Jenkins also explores this mythic exaltation of women in his work as nearly all of his subjects take on a female form. John Greiner-Ferris writes in his article, Why Lavaughan Jenkins is Not a Sculptor, that this subject choice pays “homage to the women in [Jenkins’] life. The list begins with his mother, who raised him as a single parent, and his grandmother. It also includes two teachers in Florida who kept him in school when he wanted to drop out, and the gallerists who gave him his first breaks, of whom he says, ‘They didn’t have to take a chance on my work, but they did.’” Jenkins’ storytelling is personal, but also harkens back through history to return Black female figures to a place of worship.
Jefferson’s work also draws lines from the personal to the ubiquitous as his work expresses “universal, mystical and ancient truths about family relationships, pets and self-identity.” Pulling from Aztec iconography, he spins a contemporary twist on the ancient to relay a new narrative that appears simultaneously original and familiar. Storytelling and technique are central to each of these artists’ works as their pieces tell stories that pay homage to the classics through new and innovative artmaking techniques.

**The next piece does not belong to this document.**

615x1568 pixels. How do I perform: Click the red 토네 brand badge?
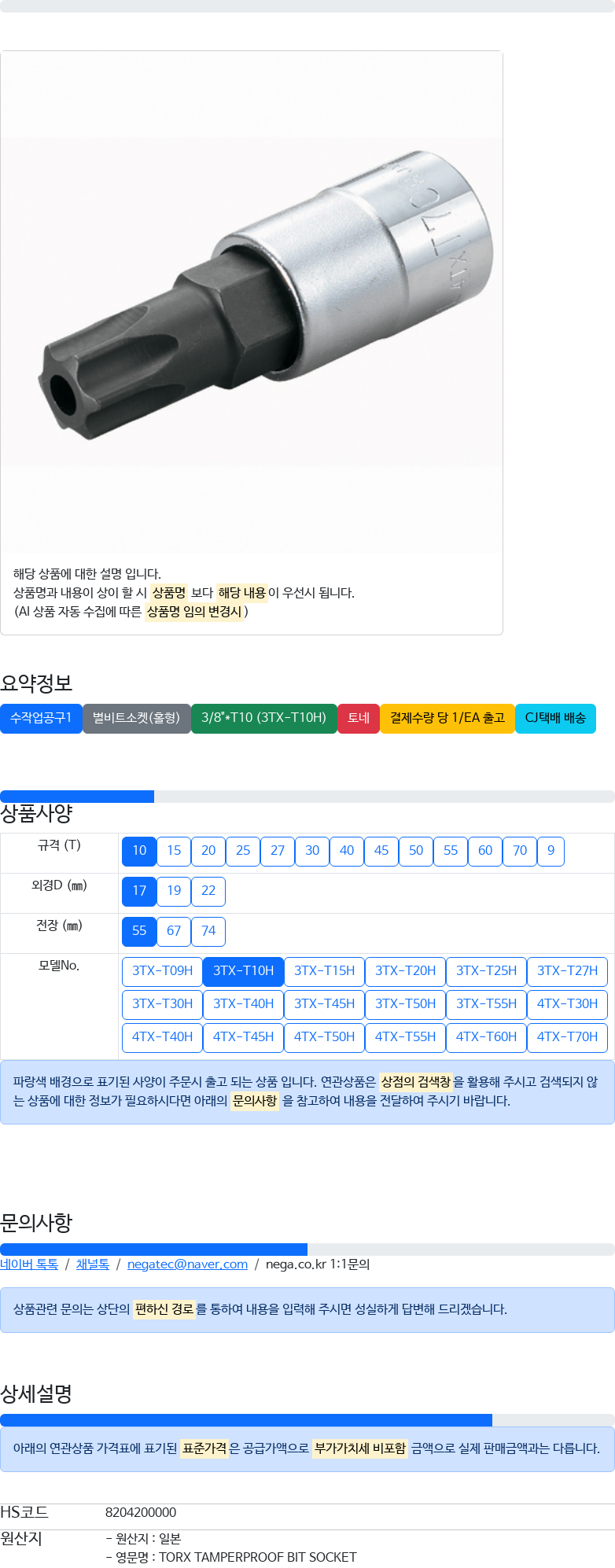pos(359,718)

James Parker Foley’s spooky landscape paintings are populated with a cast of faceless characters. Their works are derived from studies and sketches of coastal Maine, which becomes their setting for fantasy. Their oil paintings are characterized by saturated, optical color work, an expansive vocabulary of mark-making, and lanky, ambling figures. By blending the historied Maine traditions of horror and landscape, they create scenes in which the body is a force within nature. The scenes range from moments of peril—passive subjects being touched, grabbed, and stepped on to moments of force; subjects striking, lifting, and strangling. The faceless bodies contribute to the open narrative structure of the work—the lack of expression allows the figures to coolly disassociate from the proceeding activities. Self-possessed and self-aware, the paintings themselves gaze back toward the viewer.
Josh Jefferson was born in St. Petersburg, FL in 1977. He attended The School of the Museum of Fine Arts in Boston. He has shown work both nationally in New York, San Francisco, Los Angeles, and internationally in Amsterdam, Milan, and Quezon City. He currently lives and works in Boston with his wife and son.
Lavaughan Jenkins is a painter, printmaker, and sculptor. He was raised in Pensacola, Florida and currently creates his work in Boston, MA. He received a BFA from the Massachusetts College of Art and Design in 2005. Since that time, Jenkins has become a recipient of the 2019 James and Audrey Foster Prize awarded biennially by the Institute of Contemporary Art / Boston. In 2016, he was named Emerging Artist of the year at Kingston Gallery in Boston, MA, Jenkins is a recipient of the 2015 Blanche E. Colman Award and in 2002 received the Rob Moore Grant in Painting. He has exhibited his work most recently at venues such as Abigail Ogilvy Gallery (Boston), The Painting Center (NY), Suffolk University Gallery (Boston), and Oasis Gallery (Beijing). Jenkins donates annually to the Massachusetts College of Art and Design Auction which supports student scholarships.